## WORK TO BE COMPLETED
In the data below, retype exactly the line that contains "The height and width of the screenshot is (1568, 706)." and every line after it, through the last.

══ RECORDS

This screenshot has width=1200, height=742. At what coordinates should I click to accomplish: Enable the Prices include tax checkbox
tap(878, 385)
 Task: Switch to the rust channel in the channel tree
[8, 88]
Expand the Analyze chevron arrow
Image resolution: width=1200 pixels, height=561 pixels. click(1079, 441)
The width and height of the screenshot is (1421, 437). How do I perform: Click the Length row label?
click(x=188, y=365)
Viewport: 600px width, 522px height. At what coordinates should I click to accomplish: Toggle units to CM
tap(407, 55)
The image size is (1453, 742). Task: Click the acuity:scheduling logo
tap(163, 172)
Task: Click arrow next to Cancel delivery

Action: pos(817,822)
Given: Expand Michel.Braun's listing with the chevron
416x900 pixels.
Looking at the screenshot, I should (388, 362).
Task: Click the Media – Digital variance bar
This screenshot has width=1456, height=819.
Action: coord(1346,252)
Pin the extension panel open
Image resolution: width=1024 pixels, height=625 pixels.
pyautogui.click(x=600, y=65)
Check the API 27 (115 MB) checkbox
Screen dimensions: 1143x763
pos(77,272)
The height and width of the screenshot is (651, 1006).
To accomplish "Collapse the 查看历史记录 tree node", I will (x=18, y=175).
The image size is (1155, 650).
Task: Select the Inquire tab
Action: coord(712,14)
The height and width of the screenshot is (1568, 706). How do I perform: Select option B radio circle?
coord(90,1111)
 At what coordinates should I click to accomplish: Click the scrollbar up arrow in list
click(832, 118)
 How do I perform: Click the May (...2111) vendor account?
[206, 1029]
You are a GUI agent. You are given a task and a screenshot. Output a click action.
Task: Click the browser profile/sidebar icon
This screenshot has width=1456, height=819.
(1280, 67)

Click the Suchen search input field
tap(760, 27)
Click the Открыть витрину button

════

## EXERCISE ANSWER
The height and width of the screenshot is (1568, 706). How do I perform: Select option B radio circle?
coord(90,1111)
 At what coordinates should I click to accomplish: Click the scrollbar up arrow in list
click(832, 118)
 How do I perform: Click the May (...2111) vendor account?
[206, 1029]
You are a GUI agent. You are given a task and a screenshot. Output a click action.
Task: Click the browser profile/sidebar icon
This screenshot has width=1456, height=819.
(1280, 67)

Click the Suchen search input field
tap(760, 27)
Click the Открыть витрину button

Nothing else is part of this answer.